Do you see it? For Apple to win on design, they have to invest in innovation. For Coke to win on production, they have to invest in their plants. For Walmart to win on delivery, they have to invest in their product-supply infrastructure. And the Ritz-Carleton has to invest in its people as “Ladies and gentlemen serving ladies and gentlemen.”
Note sales and marketing is not part of this equation. Everyone has to invest in sales and marketing in one way or another. While you certainly need sales and marketing strategies, those come one step down from your overall focus and strategy.
Implications for you
All this flows from your mission and vision – why you exist and what success looks like. Start by co-creating that with your leadership team.

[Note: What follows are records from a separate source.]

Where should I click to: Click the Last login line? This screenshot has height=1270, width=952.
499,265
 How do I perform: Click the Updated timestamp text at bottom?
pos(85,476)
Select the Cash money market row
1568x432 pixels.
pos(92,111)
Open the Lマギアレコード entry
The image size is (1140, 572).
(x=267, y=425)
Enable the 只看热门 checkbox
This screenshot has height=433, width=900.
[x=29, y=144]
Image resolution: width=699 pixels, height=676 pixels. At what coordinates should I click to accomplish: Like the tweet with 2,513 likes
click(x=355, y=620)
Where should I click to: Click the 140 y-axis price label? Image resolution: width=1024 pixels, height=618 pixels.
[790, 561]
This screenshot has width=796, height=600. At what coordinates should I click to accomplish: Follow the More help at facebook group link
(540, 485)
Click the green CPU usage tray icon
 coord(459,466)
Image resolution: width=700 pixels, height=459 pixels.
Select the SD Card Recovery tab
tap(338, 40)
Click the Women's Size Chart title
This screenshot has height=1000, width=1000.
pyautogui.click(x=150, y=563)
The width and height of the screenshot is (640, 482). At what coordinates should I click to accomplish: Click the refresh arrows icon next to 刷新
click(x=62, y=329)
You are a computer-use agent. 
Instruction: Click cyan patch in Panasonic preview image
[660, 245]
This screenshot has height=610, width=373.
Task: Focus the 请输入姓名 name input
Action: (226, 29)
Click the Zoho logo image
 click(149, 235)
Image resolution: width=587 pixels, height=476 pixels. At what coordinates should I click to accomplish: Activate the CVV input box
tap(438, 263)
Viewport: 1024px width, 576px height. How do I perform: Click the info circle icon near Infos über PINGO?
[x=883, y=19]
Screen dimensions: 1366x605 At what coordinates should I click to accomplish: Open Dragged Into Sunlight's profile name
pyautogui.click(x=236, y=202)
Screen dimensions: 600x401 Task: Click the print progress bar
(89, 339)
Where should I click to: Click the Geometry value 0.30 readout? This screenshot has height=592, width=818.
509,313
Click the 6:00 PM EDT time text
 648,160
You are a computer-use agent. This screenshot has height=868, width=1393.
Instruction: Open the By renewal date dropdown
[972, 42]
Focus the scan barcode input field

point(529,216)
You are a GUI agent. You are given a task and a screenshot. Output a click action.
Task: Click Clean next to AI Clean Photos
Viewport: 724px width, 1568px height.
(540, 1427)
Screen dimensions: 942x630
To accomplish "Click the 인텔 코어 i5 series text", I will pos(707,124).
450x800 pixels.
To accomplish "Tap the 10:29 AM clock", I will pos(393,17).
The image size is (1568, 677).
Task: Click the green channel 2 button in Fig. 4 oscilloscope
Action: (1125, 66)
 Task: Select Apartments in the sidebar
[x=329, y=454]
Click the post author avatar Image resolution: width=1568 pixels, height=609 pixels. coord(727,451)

Next comes your core focus. Figure out the heart of how you’re going to win together.
With those in place, prioritize the different things you might do, looking carefully at the different returns on investment to be predominant or superior and so on down the line. Expect to end up investing more in the areas most aligned with your core focus and less in other areas.
Follow this link to request a free copy of our Imperative Workshop tool.
Then it’s time to get more granular about the specific resources you’ll be investing in terms of finance, information, operations/technical, people, and time.
Financial resources include capital investment that will go on the balance sheet and operating investments. Ultimately, what matters is cash flow. There are many ways for companies to go broke including growing so fast that their working capital eats all their cash or their interest payments growth outpace their EBITDA growth.
Information resources include data, systems, support. We’re living in the midst of an information revolution. Keeping up with the opportunities created by big data and artificial intelligence is going to be just as important as keeping up with changes in your cash flows.
Operations/technical resources include material, equipment/tools/machines, infrastructure, space, and utilities. These are tools to help you and your people get things done.
People/human resources are essential to help obtain input, to support and help think, to help implement, what you do no matter what your core focus is. Just remember that scope is a function of resources and time. Doing more with less only works if the “less” of one resource is offset by an increase in other resource or more time.
Time can’t be created. But it can be allocated. Asking anyone to do more needs to be accompanied by the deferral or elimination of other responsibilities.